## Tasks for this exercise
1. From the passage on inner renewal and struggle, list each harmful effect on the heart that it names for certain outward things.
2. Lay out the entries from the line containing "Frau Barth bloggt (322, 114)" through the end of the entries as a numbered list. Skip blank lines and leave out the pictures.

## Provided text
┄┄┄┄┄┄┄┄┄┄┄┄┄┄┄┄┄┄┄┄
May the Lord Who arranges the salvation of all who are saved through each one's own set of circumstances also teach you how to put things aright, so that your life does not pass in vain, as neither one thing nor the other; instead, may it be God-pleasing and bring salvation to you and serve as the means for receiving the Heavenly Kingdom.

Watch when you remake everything that you pay more attention to the inward things than to the outward. The outward things can be put aside for the time being as they are, with the exception of those things which by their very nature have a harmful action on the heart, making one vain, disturbing the thoughts, filling one with unnecessary desires, and the like. Remaking, of course, must also touch on outward ways, but not so much in the form as in the spirit in which they need to be done. If you do this, then outwardly, everything will remain the same with a few exceptions, but the spirit will be completely different. The advantage of not breaking off outward ways too abruptly is that your changes will not be too obvious to anyone.

How many outer and inner obstacles there are! You are doing the right thing by preparing not to take the easy way, but to do battle. So! Get ready to struggle and ask the Lord for everything, to grant you strength to endure everything hostile and hindering that you will encounter. Do not put your trust in yourself. Place all hope in the Lord, and His help will always be with you.

In preparing for battle, however, do not think that you will always be victorious. Often there will be only hardship that will bring nothing but affliction. You will often see that with each desire to be careful, slips and blunders steal by and creep in. Know ahead of time that this is the way things are. You will encounter them, but do not be afraid. You are seeing all of this now beforehand; do not expect the life ahead to be anything other than one in the midst of all kinds of hostility, worries and misfortunes.
┄┄┄┄┄┄┄┄┄┄┄┄┄┄┄┄┄┄┄┄
## Records supplied
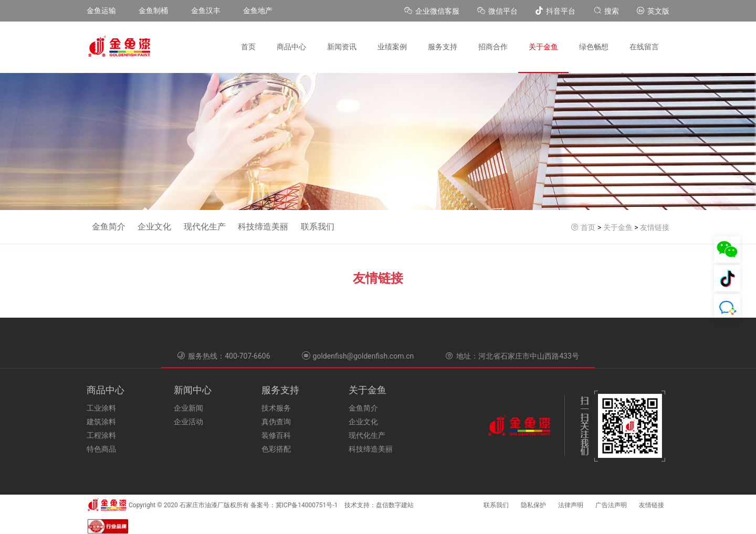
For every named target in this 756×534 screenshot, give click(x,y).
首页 (248, 47)
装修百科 (276, 435)
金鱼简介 (109, 226)
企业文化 (154, 226)
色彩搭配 (276, 449)
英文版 (653, 11)
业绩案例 (392, 47)
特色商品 (101, 449)
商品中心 (291, 47)
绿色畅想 (594, 47)
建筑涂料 (101, 422)
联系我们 (318, 226)
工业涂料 (101, 408)
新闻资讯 (342, 47)
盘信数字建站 (395, 505)
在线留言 (644, 47)
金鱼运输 (101, 11)
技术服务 (276, 408)
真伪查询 (276, 422)
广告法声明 (611, 505)
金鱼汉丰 (206, 11)
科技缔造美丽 (263, 226)
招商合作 (493, 47)
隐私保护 (533, 505)
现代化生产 (205, 226)
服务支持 (443, 47)
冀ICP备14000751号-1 (307, 505)
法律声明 (571, 505)
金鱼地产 (258, 11)
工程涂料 (101, 435)
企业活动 (188, 422)
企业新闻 (188, 408)
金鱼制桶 (153, 11)
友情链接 (655, 227)
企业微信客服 (433, 11)
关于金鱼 (543, 47)
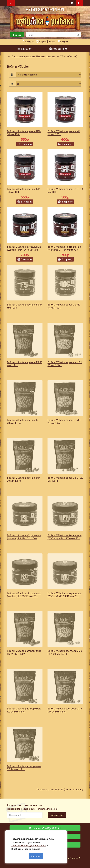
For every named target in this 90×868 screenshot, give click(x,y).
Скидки (28, 41)
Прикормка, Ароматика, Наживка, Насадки (33, 56)
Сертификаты (46, 41)
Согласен (36, 856)
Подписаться (57, 815)
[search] (50, 35)
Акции (63, 41)
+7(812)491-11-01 (45, 9)
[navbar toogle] (11, 3)
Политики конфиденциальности (28, 845)
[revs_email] (25, 815)
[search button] (78, 35)
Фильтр (17, 35)
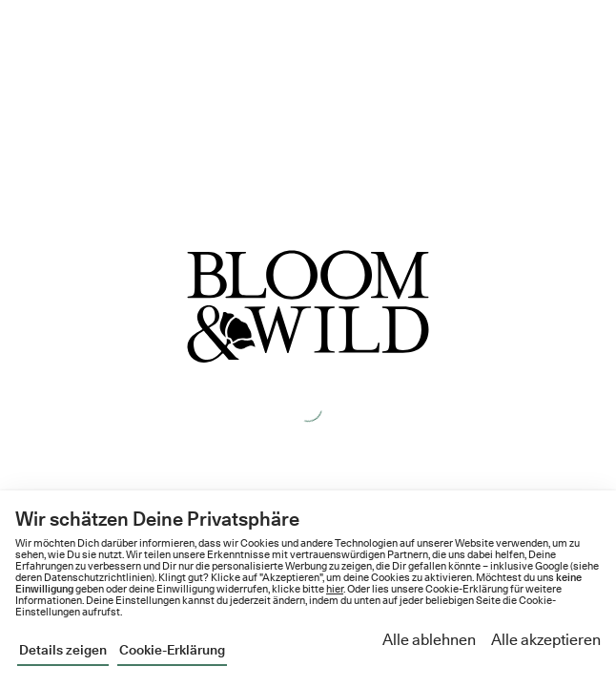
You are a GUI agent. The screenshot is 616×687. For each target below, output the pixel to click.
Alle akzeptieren (545, 639)
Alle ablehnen (429, 639)
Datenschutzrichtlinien (97, 577)
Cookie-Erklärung (172, 650)
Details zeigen (63, 650)
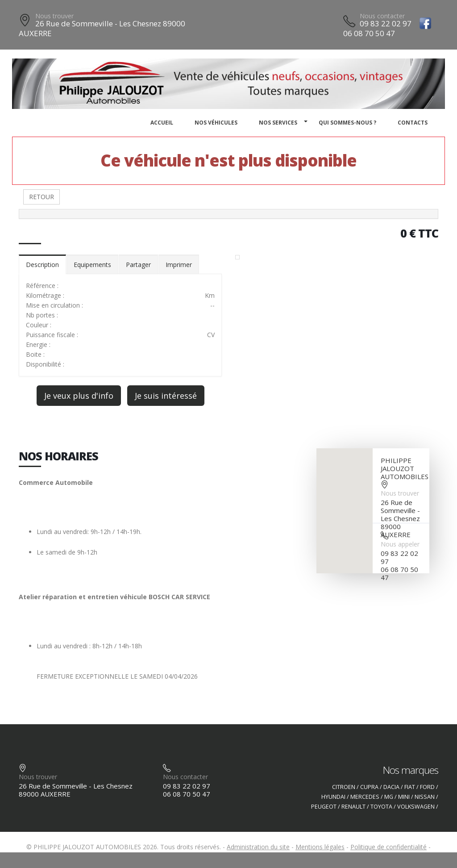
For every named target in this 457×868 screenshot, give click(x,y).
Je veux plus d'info (79, 396)
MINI (404, 797)
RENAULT (353, 806)
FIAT (410, 787)
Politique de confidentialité (388, 847)
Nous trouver (54, 16)
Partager (138, 264)
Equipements (92, 264)
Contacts (412, 122)
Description (42, 264)
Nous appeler (400, 544)
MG (389, 797)
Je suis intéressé (166, 396)
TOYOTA (381, 806)
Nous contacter (382, 16)
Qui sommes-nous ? (347, 122)
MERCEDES (365, 797)
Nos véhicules (216, 122)
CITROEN (344, 787)
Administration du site (258, 847)
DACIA (391, 787)
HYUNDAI (333, 797)
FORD (427, 787)
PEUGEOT (324, 806)
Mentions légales (320, 847)
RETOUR (42, 196)
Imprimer (179, 264)
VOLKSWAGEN (416, 806)
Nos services (278, 122)
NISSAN (424, 797)
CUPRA (369, 787)
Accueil (162, 122)
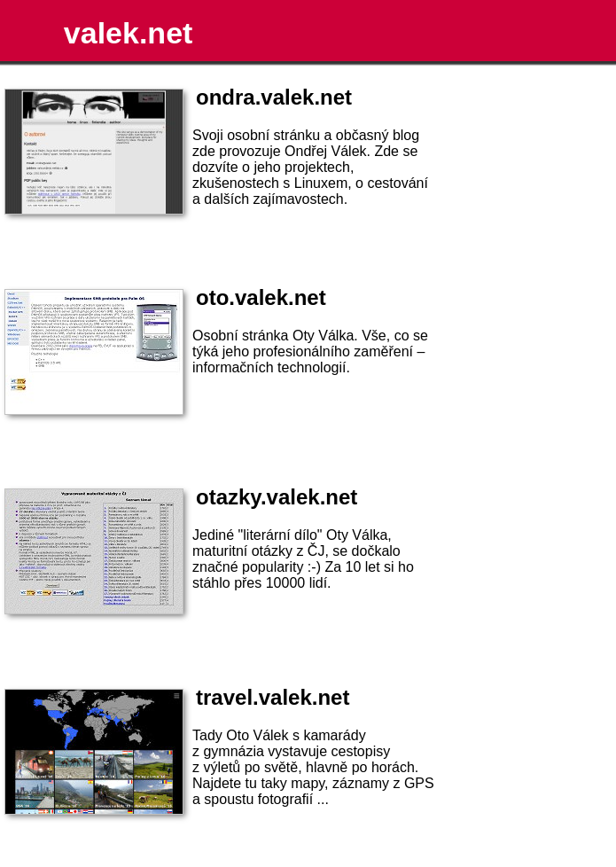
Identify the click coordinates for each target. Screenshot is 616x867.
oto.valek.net (261, 297)
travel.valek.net (272, 697)
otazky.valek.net (277, 496)
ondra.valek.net (274, 97)
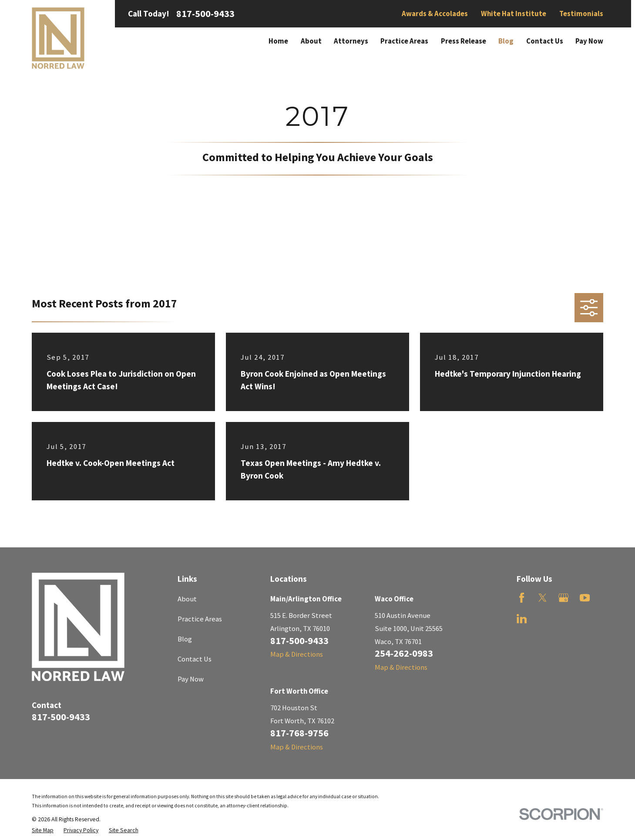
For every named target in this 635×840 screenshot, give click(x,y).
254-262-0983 (404, 653)
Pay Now (191, 679)
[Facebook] (521, 597)
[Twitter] (542, 597)
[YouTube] (585, 597)
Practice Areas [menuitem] (404, 41)
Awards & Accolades (435, 13)
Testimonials (581, 13)
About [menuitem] (311, 41)
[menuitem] (43, 830)
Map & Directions (296, 654)
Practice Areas (200, 619)
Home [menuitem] (278, 41)
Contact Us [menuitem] (544, 41)
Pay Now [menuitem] (589, 41)
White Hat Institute (514, 13)
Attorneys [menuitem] (351, 41)
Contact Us (195, 659)
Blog (185, 639)
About (187, 599)
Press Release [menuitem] (464, 41)
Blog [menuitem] (506, 41)
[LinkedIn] (521, 618)
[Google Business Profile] (563, 597)
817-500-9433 (205, 13)
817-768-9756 (299, 733)
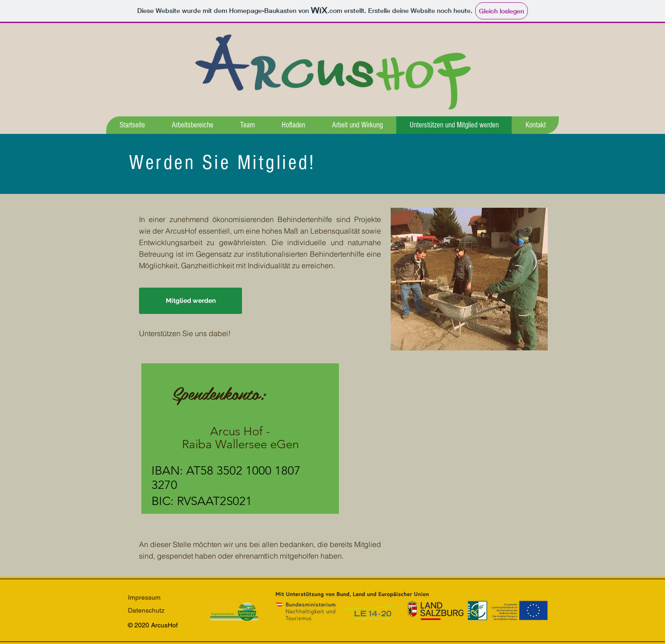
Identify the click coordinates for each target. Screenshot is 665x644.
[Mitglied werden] (190, 301)
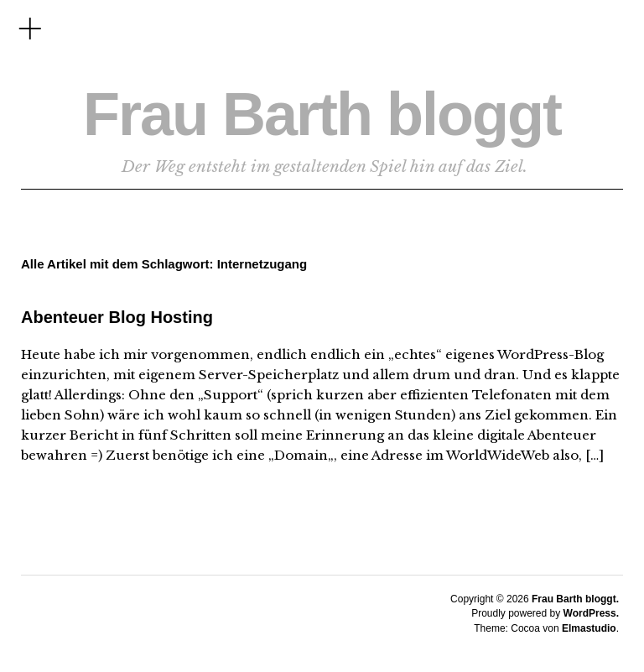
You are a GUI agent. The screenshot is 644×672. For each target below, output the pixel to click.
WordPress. (591, 613)
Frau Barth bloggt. (575, 599)
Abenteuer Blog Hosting (117, 317)
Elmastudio (589, 628)
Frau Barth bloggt (322, 114)
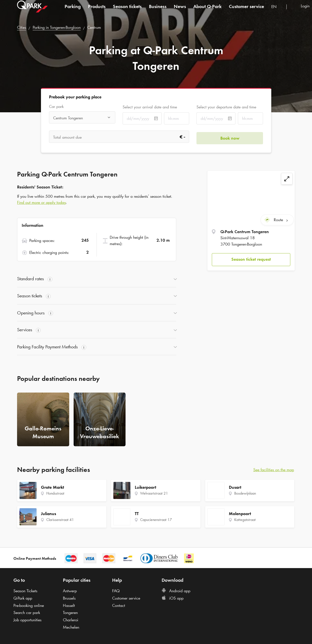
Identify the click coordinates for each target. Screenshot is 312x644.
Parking (73, 11)
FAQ (116, 591)
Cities (21, 27)
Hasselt (69, 605)
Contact (119, 605)
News (180, 11)
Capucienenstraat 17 (156, 520)
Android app (176, 591)
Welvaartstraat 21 (154, 493)
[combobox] (277, 12)
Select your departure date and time (226, 107)
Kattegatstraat (245, 520)
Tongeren (70, 612)
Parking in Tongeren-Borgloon (57, 27)
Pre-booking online (29, 605)
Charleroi (70, 620)
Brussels (69, 598)
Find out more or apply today (41, 202)
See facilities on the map (274, 470)
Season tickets (127, 11)
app (23, 598)
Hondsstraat (55, 493)
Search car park (27, 612)
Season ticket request (251, 258)
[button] (251, 258)
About (207, 11)
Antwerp (70, 591)
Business (158, 11)
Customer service (246, 11)
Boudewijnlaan (245, 493)
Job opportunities (27, 620)
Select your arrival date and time (150, 107)
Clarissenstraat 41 (60, 520)
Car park (56, 106)
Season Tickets (25, 591)
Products (97, 11)
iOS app (172, 598)
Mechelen (71, 627)
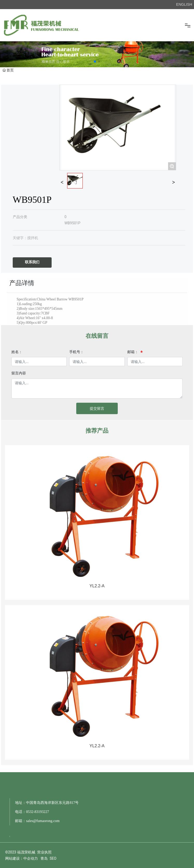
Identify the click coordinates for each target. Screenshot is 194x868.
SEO (53, 858)
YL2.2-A (97, 586)
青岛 (44, 858)
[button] (95, 62)
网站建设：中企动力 (21, 858)
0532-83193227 (37, 812)
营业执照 (44, 852)
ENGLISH (184, 4)
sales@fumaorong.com (42, 821)
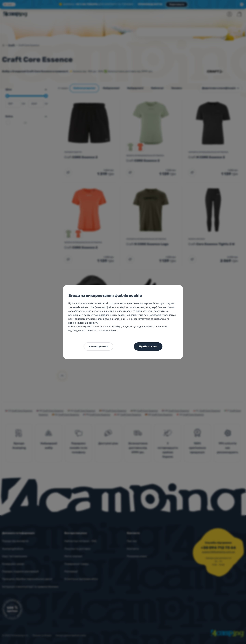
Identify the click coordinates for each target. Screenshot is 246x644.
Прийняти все (148, 346)
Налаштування (98, 346)
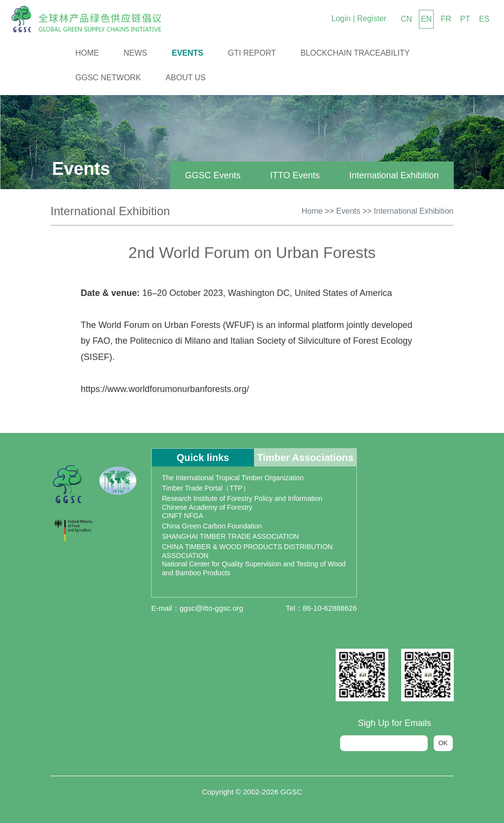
┄┄┄┄┄┄┄┄┄┄┄┄┄┄┄┄┄┄┄┄
## Solutions by task
1.
- Making one vain
- Disturbing the thoughts
- Filling one with unnecessary desires

2.
1. Frau Barth bloggt (322, 114)
2. Identify the click coordinates for each target. Screenshot is 312x644.
3. Parking (73, 11)
4. FAQ (116, 591)
5. Cities (21, 27)
6. Hasselt (69, 605)
7. Contact (119, 605)
8. News (180, 11)
9. Capucienenstraat 17 (156, 520)
10. Android app (176, 591)
11. Welvaartstraat 21 (154, 493)
12. [combobox] (277, 12)
13. Select your departure date and time (226, 107)
14. Kattegatstraat (245, 520)
15. Tongeren (70, 612)
16. Parking in Tongeren-Borgloon (57, 27)
17. Pre-booking online (29, 605)
18. Charleroi (70, 620)
19. Brussels (69, 598)
20. Find out more or apply today (41, 202)
21. See facilities on the map (274, 470)
22. Season tickets (127, 11)
23. app (23, 598)
24. Hondsstraat (55, 493)
25. Search car park (27, 612)
26. Season ticket request (251, 258)
27. [button] (251, 258)
28. About (207, 11)
29. Antwerp (70, 591)
30. Business (158, 11)
31. Customer service (246, 11)
32. Boudewijnlaan (245, 493)
33. Job opportunities (27, 620)
34. Select your arrival date and time (150, 107)
35. Clarissenstraat 41 (60, 520)
36. Car park (56, 106)
37. Season Tickets (25, 591)
38. Products (97, 11)
39. iOS app (172, 598)
40. Mechelen (71, 627)
41. Identify the click coordinates for each target. Screenshot is 194x868.
42. SEO (53, 858)
43. YL2.2-A (97, 586)
44. 青岛 (44, 858)
45. [button] (95, 62)
46. 网站建设：中企动力 (21, 858)
47. 0532-83193227 (37, 812)
48. 营业执照 (44, 852)
49. ENGLISH (184, 4)
50. sales@fumaorong.com (42, 821)
51. Identify the click coordinates for each target. Screenshot is 246x644.
52. Прийняти все (148, 346)
53. Налаштування (98, 346)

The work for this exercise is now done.